We have a machine running some stuff on Docker, and little by little it has started to become important to keep an eye on it. However, looking for information on monitoring a Docker server it always seem to assume you’re running it in Swarm mode, which is not and WILL NOT be the case of this machine, Swarm adds a layer of complexity unneeded in this case.
What do you recommend for this case? I for one would love if the thing didn’t just give you a view of the things running on it but also gave you notifications if something went wrong (like if a container had to be restarted, or if one suddenly started eating all the CPU or something unusual).

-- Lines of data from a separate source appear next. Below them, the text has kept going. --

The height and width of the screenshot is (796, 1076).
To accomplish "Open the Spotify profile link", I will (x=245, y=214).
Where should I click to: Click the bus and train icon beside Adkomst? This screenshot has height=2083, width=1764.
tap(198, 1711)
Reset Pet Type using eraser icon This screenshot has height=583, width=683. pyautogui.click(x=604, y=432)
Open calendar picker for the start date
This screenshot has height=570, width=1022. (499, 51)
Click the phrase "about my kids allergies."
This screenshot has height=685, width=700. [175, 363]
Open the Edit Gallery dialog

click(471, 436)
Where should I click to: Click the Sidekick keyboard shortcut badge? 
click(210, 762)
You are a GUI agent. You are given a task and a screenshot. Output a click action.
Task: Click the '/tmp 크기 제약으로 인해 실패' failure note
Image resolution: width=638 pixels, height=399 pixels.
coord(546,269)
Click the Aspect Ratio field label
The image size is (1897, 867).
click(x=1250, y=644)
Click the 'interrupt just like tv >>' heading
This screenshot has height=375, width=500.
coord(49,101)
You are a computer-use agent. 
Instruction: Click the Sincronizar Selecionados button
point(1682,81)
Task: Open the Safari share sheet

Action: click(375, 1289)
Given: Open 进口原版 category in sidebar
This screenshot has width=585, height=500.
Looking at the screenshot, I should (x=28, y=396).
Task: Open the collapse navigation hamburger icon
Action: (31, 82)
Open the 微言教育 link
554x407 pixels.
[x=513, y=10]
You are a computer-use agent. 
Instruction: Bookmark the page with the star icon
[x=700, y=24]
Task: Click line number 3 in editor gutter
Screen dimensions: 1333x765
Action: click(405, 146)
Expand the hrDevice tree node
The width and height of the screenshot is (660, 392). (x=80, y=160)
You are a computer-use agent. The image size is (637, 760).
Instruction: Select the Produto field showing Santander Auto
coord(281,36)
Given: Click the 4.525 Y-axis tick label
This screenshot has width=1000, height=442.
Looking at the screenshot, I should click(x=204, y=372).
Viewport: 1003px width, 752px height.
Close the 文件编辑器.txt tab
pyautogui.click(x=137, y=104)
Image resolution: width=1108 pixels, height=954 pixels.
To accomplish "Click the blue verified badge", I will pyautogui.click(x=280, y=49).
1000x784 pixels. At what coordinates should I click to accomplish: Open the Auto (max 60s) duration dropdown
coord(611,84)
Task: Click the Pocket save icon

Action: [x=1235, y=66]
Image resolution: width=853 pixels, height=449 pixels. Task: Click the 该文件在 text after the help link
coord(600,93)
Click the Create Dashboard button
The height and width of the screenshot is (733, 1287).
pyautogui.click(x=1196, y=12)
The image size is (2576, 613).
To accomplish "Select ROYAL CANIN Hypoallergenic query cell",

I will be keeping an eye on this thread to see what other people do, but what I have done in the past is to have a couple different health checking strategies.
Gatus sounds pretty cool, I’ll definitely give it a closer look later. Maybe it’s the push I needed to go ahead and look into proper observability as a whole, log ingestion and whatnot. My homelab setup is sorely lacking on that department if I’m being honest lol
Uptime Kuma for web monitoring.
I’m experimenting with both Zabbix and Netdata to see which one I want to keep for monitoring resources on my hosts.
I use healthchecks.io to monitor backup scripts and cronjobs.
I’m using Autoheal to restart containers that are in an unhealthy state. For some containers this means I need to write my own health check. I mostly did this to resolve a rare issue where Plex would lock up but it’s helped in other scenarios too.
Have started experimenting with OpenTelemetry (https://opentelemetry.io/docs/what-is-opentelemetry/) to add observability to different parts of the stack running inside a Docker container.
Not gotten far enough to recommend anything specific, but there is big ecosystem of open source collectors and analytics tools out there.